Toegepaste Fysica

Toegepaste Fysica.

Hoofdstuk 1.

Warmte, temperatuur,latente- en merkbare warmte.
1. Warmte en temperatuur.
Energie : warmte gaat van het lichaam met de hoogste temperatuur naar het lichaam met de laagste temperatuur.

Ons gevoel is ontoereikend, om daarmee een temeratuur te bepalen.

Verschil in aggregatietoestand van éénzelfde stof komt neer op een verschil in snelehid van de moleculen
van die stof.

Temperatuur in verband brengen met de gemiddelde snelheid van de moleculen.

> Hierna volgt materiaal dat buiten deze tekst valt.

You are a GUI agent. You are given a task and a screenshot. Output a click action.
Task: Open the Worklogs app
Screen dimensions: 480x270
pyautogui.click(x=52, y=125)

De temperatuur van een stof is een maat voor de gemiddelde kinetische energie van de moleculen.

2. Latente warmte.
Latende warmte is de toegevoegde warmte die geen temperatuurstijging teweeg brengt.
3. Merkbare warmte.
Merkbare warmte is de toegevoegde warmte die een merkbare temperatuurstijging teweeg brengt.
1.1. Smelten en stollen
A. Herhaling
B. Het smelt en stollingsverschijnsel

1. Bij voldoende temperatuurverhoging en mits er geen chemische ontbinding plaats grijpt, zullen de vaste
stoffen smelten.
Omgekeerd zal elke vloeistof bij voldoende temperatuurverlaging stollen.


2. Onder smelt-en stolingstemperatuur bij normtoestand verstaan we die temperatuur waarbij de zuivere stof onder
druk van 101325 Pa het smeltings- of stollingsverschijnsel vertoont.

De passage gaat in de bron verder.